Manners and Good Habits
Puppies learn acceptable manners from an early age when we shape and praise good habits and actions. Teach desirable behaviours and alternatives to unwanted ones in small steps. For example, offer your puppy a well-liked chew toy instead of your hands to discourage nipping. Trade toys for food and vice versa to show your puppy that trading one thing results in getting something better. Eventually, you can add an “out” or “leave it” command.
When successful interactions are reinforced with tidbits of yummy food, verbal praise, and physical petting, your pup will be motivated to repeat the same good behaviour next time. Cooked chicken morsels or treats half the size of your thumbnail work well to maintain interest when teaching new skills and behaviours. We don’t want roly-poly chubby puppies; ask your veterinary staff how many treats your dog should be getting on a daily basis.

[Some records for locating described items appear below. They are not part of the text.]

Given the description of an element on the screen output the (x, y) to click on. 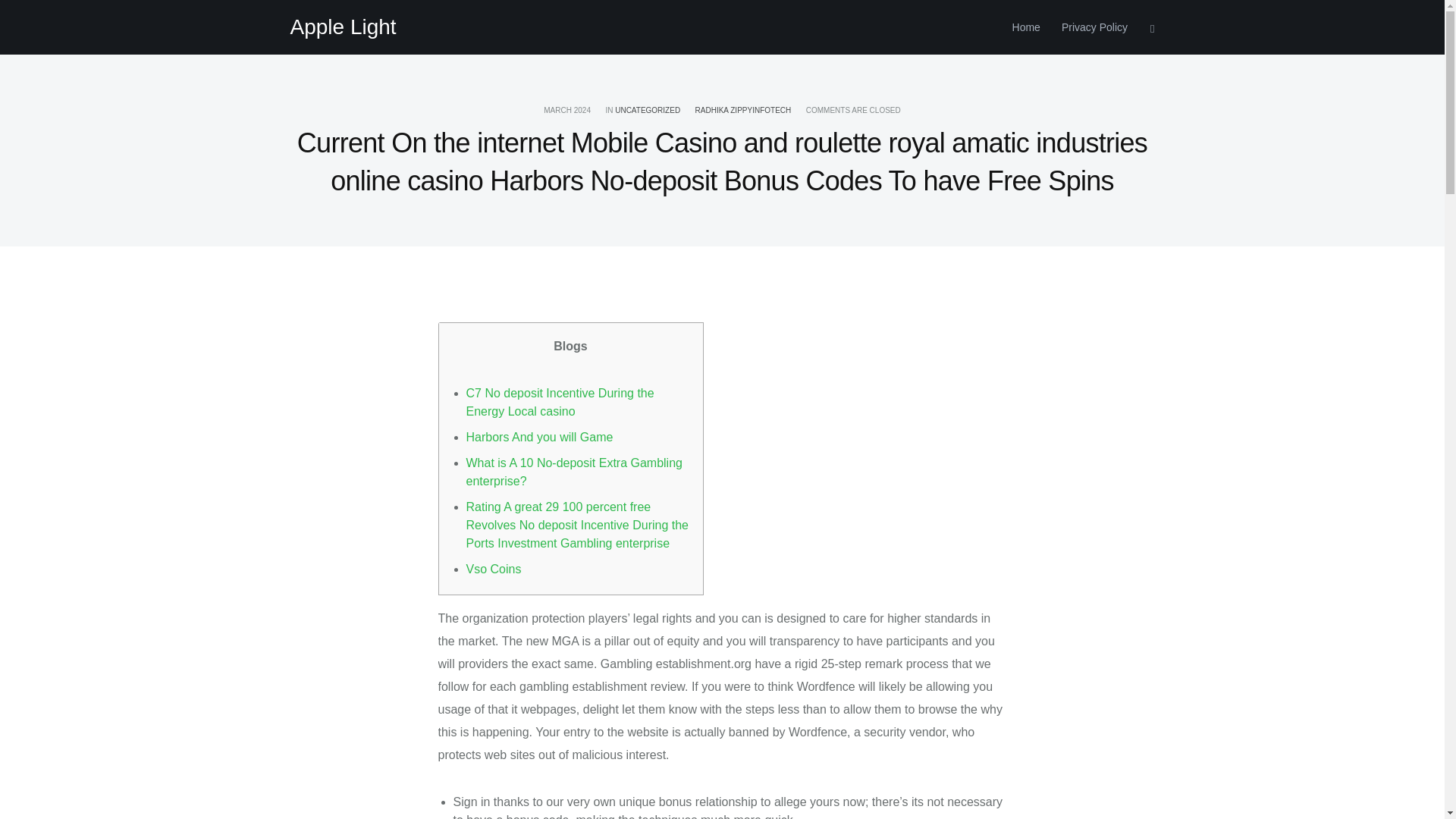
What is A 10 No-deposit Extra Gambling enterprise? (573, 471)
Apple Light (342, 27)
UNCATEGORIZED (646, 110)
C7 No deposit Incentive During the Energy Local casino (559, 401)
Harbors And you will Game (538, 436)
Home (1026, 27)
Privacy Policy (1088, 27)
Vso Coins (493, 568)
RADHIKA ZIPPYINFOTECH (743, 110)
Posts by radhika zippyinfotech (743, 110)
Given the description of an element on the screen output the (x, y) to click on. 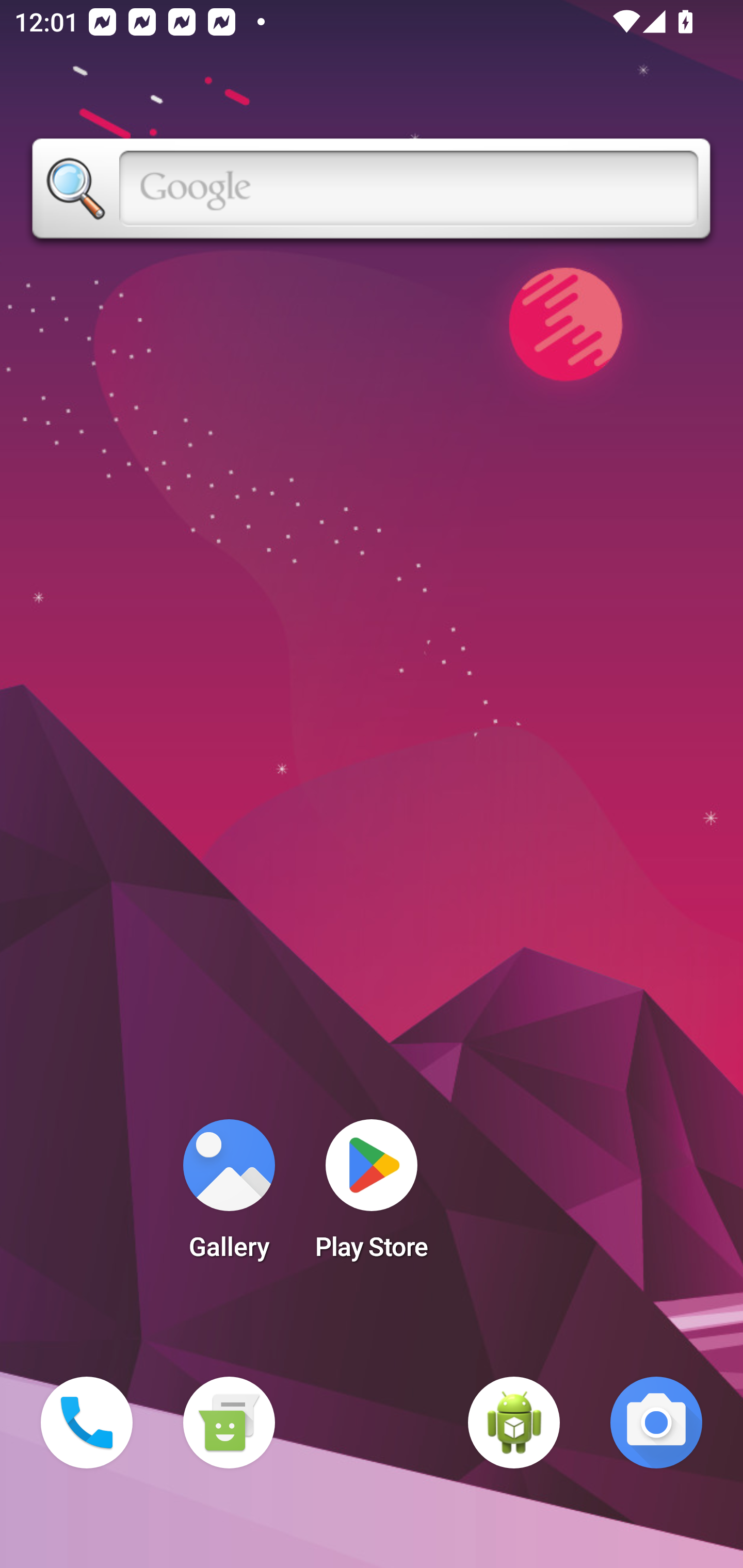
Gallery (228, 1195)
Play Store (371, 1195)
Phone (86, 1422)
Messaging (228, 1422)
WebView Browser Tester (513, 1422)
Camera (656, 1422)
Given the description of an element on the screen output the (x, y) to click on. 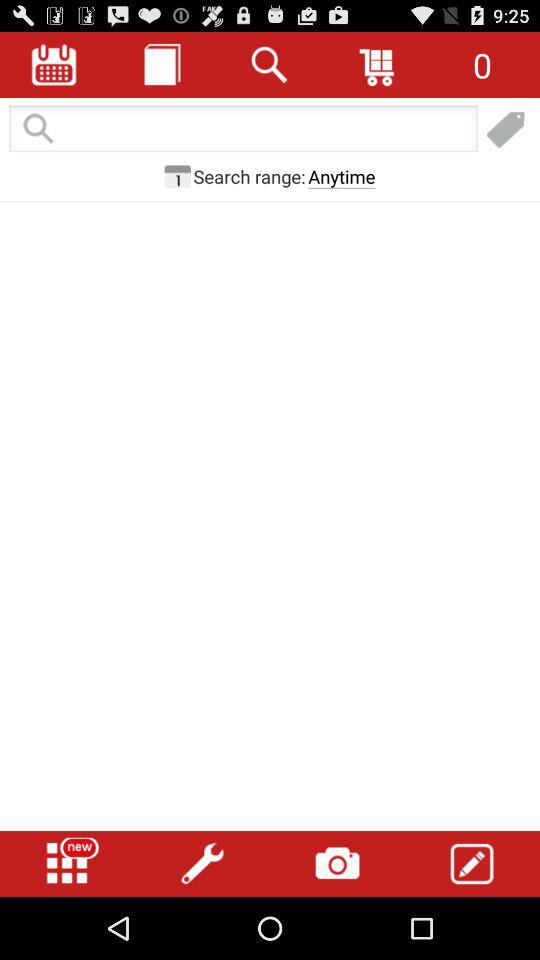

My favourite game for young puppies is hand targeting or target training. In target training, we encourage young puppies to look to us for behavioural cues and direction. I start by teaching a puppy to touch or nudge the palm of my hand in exchange for a treat. While many trainers use clickers, I simply use a verbal marker like, “touch”. Check out Victoria Stilwell’s video on target training at https://positively.com/dog-behavior/basic-cues/hand-target-training for a great example of this method. The puppy learns to look to his owner for guidance and develops focus on the task at hand. With shaping the behaviour we can teach them to follow us at the heel or ring a bell to go outside for a pee.
Confident, friendly dogs make great companions; however, meeting new people and unfamiliar pets can be stressful for some puppies. People from different households may smell differently or have louder voices than your puppy is accustomed. Unexpected hugs by children can cause a puppy to be fearful around fast-moving mini-humans. Slow introductions with gentle handling and treat rewards will reinforce that people and animal strangers are a good thing.
Formal puppy classes are a great way for puppies to learn the body language of dogs with different facial features and body types. Puppies initially learn from their mothers and siblings who look and act as they do. Happy-go-lucky retrievers can be intimidating to shy Chihuahuas when initiating play. Border Collies and Pugs definitely “speak” different languages! Small dogs especially may react to overwhelming situations by avoiding other dogs or exhibiting aggressive behaviours. With patience and your trainer’s ability to guide new experiences, your puppy will be multilingual in no time!
One Last Thought
Dogs don’t know that us humans think we’re in charge. We need to prove how smart we are and how quick we are with treats and praise when things are going well. A good trainer uses positive and consistent training methods to teach you and your dog the best approaches for communicating with each other and the world around you.
Whether your puppy is destined to be a search and rescue canine or a child’s best friend, understanding these key concepts about this sensitive period in his life will help you build a solid foundation for an amazing relationship and life together.